Netflix o rządowej cenzurze. Potwierdza, że nie raz usuwał treści
Netflix zdecydował się ujawnić, że ulegał naciskom rządów różnych krajów i przyznał, że nie raz usuwał treści ze swojej platformy VOD. To pierwszy raz, kiedy firma przyznała się do tego typu praktyk i jak się okazuje, nie ostatni.
Być może nie każdy wie, że Netflix początkowo był firmą, która wypożyczała płyty DVD za pośrednictwem poczty. W ten sposób firma działała od 1998 roku, aż do czasu gdy w 2007 rozpoczęła pracę nad serwisem streamingowym, który znamy dzisiaj. Pod koniec roku firma poinformowała, że ma już 167 mln subskrybentów w ponad 190 krajach.

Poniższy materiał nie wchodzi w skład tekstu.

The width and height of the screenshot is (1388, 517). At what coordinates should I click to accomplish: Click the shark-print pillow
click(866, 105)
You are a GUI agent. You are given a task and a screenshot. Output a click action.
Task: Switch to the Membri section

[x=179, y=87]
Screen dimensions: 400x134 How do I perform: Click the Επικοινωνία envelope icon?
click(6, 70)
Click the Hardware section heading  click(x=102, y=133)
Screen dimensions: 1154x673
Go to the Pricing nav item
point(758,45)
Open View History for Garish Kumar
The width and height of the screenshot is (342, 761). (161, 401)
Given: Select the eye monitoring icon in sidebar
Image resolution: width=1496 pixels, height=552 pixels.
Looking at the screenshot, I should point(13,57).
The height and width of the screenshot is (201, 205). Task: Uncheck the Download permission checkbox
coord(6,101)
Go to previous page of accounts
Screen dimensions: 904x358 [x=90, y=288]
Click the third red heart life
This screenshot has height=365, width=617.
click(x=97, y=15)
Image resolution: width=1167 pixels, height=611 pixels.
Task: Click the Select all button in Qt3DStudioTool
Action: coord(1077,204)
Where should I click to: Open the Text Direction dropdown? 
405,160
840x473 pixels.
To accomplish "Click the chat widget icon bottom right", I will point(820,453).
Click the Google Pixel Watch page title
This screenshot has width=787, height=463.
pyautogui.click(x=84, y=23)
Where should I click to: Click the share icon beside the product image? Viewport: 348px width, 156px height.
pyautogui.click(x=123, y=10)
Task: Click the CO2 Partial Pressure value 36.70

Te liczby robią wrażenie, ale z drugiej strony mogą być przyczyną problemów. Działalność na tak wielu rynkach, wiąże się z tym, że trzeba brać pod uwagę interesy różnych państw. W wyniku tego firma przyznała, że dziewięć razy musiała usunąć treści na pisemny wniosek rządu, a poszczególne sytuacje miały miejsce w różnych krajach. Poniżej pełna lista treści, które zostały usunięte na wniosek rządów:
- w 20015 rok usunięto "Most nad Sundem (The Bridge)" z Nowej Zelandii, ponieważ "budził zastrzeżenia";
- w 2017 roku w Wietnamie usunięto "Pełny magazynek (Full Metal Jacket)";
- w 20017 roku w Niemczech usunięto "Noc żywych trupów (Night of the Living Dead)", ponieważ wersja na Netfliksie była zabroniona w tym kraju;
- w 2018 roku usunięto "Cooking on High", "The Legend of 420" i "Rodzina w oparach (Disjointed)" na zlecenie Singapurskiego Urzędu ds. Rozwoju Mediów (IMDA);
- w 2019 roku na żądanie Saudyjskiej Komisji Komunikacji i Technologii Informacyjnych i usunięto jeden odcinek "Arabia Saudyjska (Saudi Arabia)" z komediowego talk-show "Patriot Act", który wciąż można jednak zobaczyć na YouTubie;
- w 2019 roku IMDA zażądało usunięcia "Ostatnie kuszenie Chrystusa (The Last Temptation of Christ)", ponieważ film jest zabroniony w Singapurze;
- w 2020 roku również na zlecenie IMDA usunięto "The Last Hangover"
Zobacz też: Byliśmy na polskiej premierze Wiedźmina. "Święto ważniejsze niż gwiazdka"
Cenzura Netfliksa
Netflix przyznaje, że usuwanie treści następuje jedynie na pisemny wniosek od rządu ubiegającego się o cenzurę. Stara się jednocześnie dołożyć wszelkich starań, by usuwanych produkcji było jak najmniej.
Netfix przypomina, że dąży do tego, by ich działalność była całkowicie zgodna z prawem danego kraju, dlatego nie może pozwolić sobie na całkowite ominięcie cenzury. Jednocześnie podkreśla, że przepisy w poszczególnych krajach są tak różne, że firma czasem jest zmuszana do usunięcia całej produkcji lub tylko poszczególnych odcinków w danym kraju.
Netfliksowi zależy zarówno na tym, by umożliwić twórcom dotarcie do jak najszerszej liczny odbiorców, ale jednocześnie wszystko musi odbywać się zgodnie z prawem. Firma zapewnia również, że opublikowany raport będzie dopiero pierwszym i w kolejnych latach będzie on aktualizowany, jeśli jakieś treści zostaną ocenzurowane przez rządy.